Address expiration times should be added to BIP-173



Summary:

The re-use of old addresses is a major issue for both privacy and operational reasons. To address this problem, Peter Todd suggests adding a UI-level expiration time to the new BIP173 address format. By doing this, wallets would consider addresses invalid as a destination for funds after the expiration time has passed. One downside could be differences in expiration policy that would be visible on chain. Another downside is that miners could potentially game it in their interaction with brokers. Todd suggests using either an hour resolution or a month resolution for the expiration time. The former has sufficient shortness that UIs can display an "exact" time, while the latter is long enough to round off to the nearest day in the local timezone. Greg Maxwell notes that most efficient address format linked fields are multiples of 5 bits and suggests using one bit to indicate an embedded amount and 19 bits of 1-day precision.

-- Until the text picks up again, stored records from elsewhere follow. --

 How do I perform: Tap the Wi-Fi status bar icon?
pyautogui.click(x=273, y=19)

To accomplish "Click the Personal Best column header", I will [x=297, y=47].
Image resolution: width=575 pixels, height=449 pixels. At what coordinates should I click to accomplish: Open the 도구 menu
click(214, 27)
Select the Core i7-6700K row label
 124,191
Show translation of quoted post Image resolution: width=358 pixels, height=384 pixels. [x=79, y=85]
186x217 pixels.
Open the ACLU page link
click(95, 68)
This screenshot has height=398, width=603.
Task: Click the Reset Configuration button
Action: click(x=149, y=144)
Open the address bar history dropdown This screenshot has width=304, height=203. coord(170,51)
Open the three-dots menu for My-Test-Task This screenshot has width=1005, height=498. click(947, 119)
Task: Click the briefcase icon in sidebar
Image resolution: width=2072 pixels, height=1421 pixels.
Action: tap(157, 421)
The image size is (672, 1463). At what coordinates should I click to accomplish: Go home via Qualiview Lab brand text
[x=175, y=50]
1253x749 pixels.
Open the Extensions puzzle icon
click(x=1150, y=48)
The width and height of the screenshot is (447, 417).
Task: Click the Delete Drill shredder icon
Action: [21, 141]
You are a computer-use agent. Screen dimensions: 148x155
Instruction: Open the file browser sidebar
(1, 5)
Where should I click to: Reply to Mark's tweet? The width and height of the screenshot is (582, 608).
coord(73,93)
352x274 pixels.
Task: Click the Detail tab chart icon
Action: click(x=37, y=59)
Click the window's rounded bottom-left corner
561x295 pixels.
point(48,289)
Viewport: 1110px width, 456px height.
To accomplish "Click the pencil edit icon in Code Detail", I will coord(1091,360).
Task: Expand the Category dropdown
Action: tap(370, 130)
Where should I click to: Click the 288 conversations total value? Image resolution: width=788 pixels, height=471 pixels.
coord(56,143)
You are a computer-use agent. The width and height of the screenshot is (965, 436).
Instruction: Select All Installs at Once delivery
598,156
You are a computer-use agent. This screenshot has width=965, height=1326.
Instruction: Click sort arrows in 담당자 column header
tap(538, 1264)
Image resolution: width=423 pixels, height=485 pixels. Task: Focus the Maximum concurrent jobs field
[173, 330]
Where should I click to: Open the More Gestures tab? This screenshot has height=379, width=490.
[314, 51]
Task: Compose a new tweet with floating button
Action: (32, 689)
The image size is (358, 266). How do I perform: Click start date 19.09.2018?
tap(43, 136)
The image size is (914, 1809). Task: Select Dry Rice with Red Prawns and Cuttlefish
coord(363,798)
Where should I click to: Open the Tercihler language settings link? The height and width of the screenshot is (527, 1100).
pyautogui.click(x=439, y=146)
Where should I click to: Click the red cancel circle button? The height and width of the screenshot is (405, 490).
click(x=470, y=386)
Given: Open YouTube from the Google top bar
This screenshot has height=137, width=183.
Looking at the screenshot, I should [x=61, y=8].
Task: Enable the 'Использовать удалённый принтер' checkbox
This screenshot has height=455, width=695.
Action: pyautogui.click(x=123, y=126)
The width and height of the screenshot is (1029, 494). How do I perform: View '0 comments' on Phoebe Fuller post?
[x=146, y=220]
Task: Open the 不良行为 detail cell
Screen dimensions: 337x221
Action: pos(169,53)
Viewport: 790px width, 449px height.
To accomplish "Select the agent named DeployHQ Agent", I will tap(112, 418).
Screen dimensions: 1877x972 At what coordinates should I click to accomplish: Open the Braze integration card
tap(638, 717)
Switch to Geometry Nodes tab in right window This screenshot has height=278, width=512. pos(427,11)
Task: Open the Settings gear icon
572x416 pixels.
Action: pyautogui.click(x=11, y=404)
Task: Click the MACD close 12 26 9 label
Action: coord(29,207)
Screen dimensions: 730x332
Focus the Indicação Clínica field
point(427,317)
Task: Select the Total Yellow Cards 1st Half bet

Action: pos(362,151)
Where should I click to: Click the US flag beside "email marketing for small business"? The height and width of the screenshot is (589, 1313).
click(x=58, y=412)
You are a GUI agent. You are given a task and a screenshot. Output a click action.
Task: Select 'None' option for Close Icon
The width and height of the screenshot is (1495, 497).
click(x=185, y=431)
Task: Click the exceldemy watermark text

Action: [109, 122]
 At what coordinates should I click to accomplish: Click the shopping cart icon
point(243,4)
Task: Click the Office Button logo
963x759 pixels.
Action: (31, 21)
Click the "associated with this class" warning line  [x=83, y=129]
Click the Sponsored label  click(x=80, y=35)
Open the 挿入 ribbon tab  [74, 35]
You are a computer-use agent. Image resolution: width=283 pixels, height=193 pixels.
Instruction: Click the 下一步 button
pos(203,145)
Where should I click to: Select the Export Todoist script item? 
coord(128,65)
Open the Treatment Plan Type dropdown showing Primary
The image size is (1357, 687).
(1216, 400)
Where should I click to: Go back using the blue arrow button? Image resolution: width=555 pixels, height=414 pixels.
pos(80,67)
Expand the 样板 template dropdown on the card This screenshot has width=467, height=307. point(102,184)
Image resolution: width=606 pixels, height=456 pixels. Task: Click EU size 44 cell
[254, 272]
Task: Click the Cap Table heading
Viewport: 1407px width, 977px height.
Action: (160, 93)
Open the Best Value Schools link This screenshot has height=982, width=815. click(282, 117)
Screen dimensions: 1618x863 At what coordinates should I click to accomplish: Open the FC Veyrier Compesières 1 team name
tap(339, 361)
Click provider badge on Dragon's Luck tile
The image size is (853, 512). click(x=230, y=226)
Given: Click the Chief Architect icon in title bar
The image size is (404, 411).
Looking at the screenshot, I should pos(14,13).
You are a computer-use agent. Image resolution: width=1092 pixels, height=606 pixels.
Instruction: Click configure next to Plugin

Embedding amounts in an address could confuse people when they reuse it, so wallets would have to ignore the amount value if they previously sent money without changing the address string displayed in the UI. High precision of the expiration times is also asking the sender to have a higher precision of idea of the time; date only is nice. Andreas Schildbach mentions that the payment protocol already has an expiration time, but it has significant overhead and requires back and forth. Emailing a bitcoin address or printing it on an invoice is much easier, so people are likely to continue doing that.